Collected data entries

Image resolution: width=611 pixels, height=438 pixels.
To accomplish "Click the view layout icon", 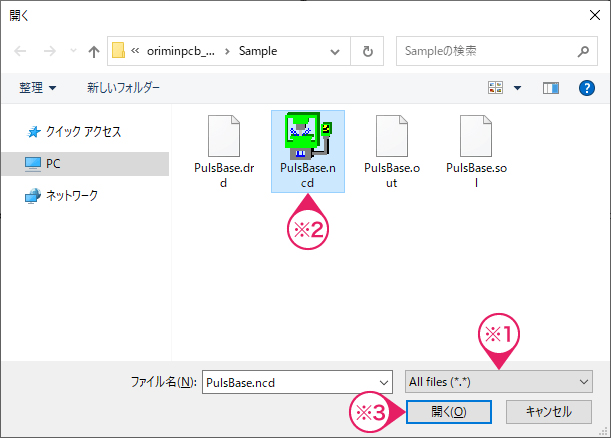I will pos(495,88).
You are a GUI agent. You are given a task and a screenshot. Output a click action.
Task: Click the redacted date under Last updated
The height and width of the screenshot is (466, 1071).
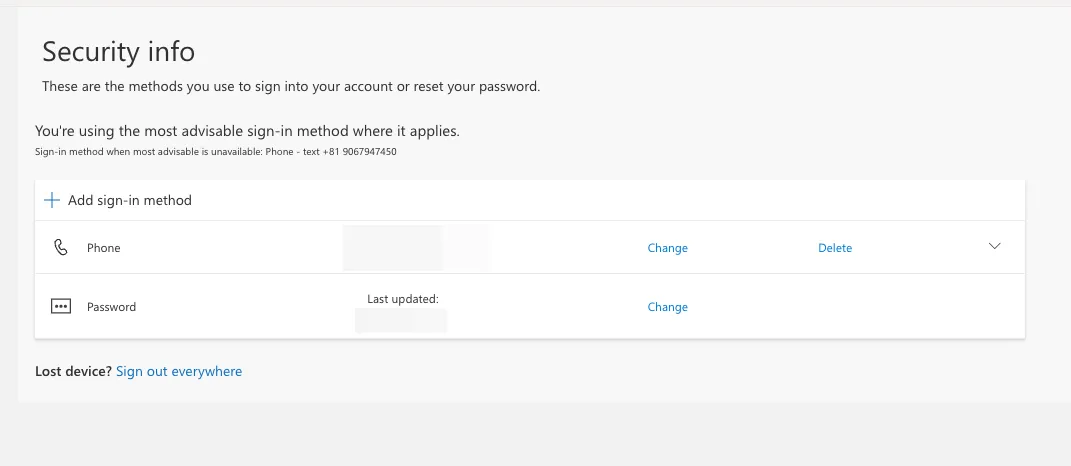click(x=401, y=320)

Problem statement |
Here the lines from the one with "You are a GUI" through the last line of the data above need to be repeated exactly, both included, and any picture omitted.

Exercise output |
You are a GUI agent. You are given a task and a screenshot. Output a click action.
Task: Click the redacted date under Last updated
The height and width of the screenshot is (466, 1071).
click(x=401, y=320)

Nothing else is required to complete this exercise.